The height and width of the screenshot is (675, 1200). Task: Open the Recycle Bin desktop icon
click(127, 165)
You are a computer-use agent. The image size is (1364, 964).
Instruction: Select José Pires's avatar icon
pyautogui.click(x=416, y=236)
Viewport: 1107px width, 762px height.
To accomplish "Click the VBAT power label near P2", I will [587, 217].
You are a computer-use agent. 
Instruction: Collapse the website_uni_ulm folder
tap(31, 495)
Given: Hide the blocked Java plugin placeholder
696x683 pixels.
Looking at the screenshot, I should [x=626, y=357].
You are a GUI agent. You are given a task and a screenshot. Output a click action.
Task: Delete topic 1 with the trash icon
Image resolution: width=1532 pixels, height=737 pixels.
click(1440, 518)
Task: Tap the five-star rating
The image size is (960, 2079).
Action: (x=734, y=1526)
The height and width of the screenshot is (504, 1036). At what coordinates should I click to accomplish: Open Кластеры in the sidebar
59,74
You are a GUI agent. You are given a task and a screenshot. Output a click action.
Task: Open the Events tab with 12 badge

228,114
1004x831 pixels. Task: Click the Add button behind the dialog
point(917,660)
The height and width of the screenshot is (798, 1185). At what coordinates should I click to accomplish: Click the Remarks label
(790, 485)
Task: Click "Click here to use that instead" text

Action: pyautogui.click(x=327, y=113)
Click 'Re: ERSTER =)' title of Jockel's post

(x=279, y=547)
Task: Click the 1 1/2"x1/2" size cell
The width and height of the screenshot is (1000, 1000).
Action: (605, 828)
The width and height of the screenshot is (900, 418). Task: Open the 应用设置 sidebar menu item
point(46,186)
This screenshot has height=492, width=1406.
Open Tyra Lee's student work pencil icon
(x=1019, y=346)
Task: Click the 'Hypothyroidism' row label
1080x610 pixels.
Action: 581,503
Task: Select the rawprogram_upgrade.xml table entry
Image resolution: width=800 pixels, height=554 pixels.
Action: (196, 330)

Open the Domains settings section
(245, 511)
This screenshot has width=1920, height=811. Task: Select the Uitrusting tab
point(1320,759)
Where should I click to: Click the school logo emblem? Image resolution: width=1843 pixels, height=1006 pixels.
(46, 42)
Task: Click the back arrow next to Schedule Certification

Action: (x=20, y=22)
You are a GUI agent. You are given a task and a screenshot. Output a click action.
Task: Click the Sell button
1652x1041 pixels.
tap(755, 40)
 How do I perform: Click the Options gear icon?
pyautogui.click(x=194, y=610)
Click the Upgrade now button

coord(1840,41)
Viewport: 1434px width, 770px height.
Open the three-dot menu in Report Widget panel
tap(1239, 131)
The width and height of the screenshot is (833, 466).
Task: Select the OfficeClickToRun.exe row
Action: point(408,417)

--- The problem ---
Return exactly the line that contains "Open the Domains settings section" and every line after it, through the last line of the records.

--- Response below ---
Open the Domains settings section
(245, 511)
This screenshot has width=1920, height=811. Task: Select the Uitrusting tab
point(1320,759)
Where should I click to: Click the school logo emblem? Image resolution: width=1843 pixels, height=1006 pixels.
(46, 42)
Task: Click the back arrow next to Schedule Certification

Action: (x=20, y=22)
You are a GUI agent. You are given a task and a screenshot. Output a click action.
Task: Click the Sell button
1652x1041 pixels.
tap(755, 40)
 How do I perform: Click the Options gear icon?
pyautogui.click(x=194, y=610)
Click the Upgrade now button

coord(1840,41)
Viewport: 1434px width, 770px height.
Open the three-dot menu in Report Widget panel
tap(1239, 131)
The width and height of the screenshot is (833, 466).
Task: Select the OfficeClickToRun.exe row
Action: point(408,417)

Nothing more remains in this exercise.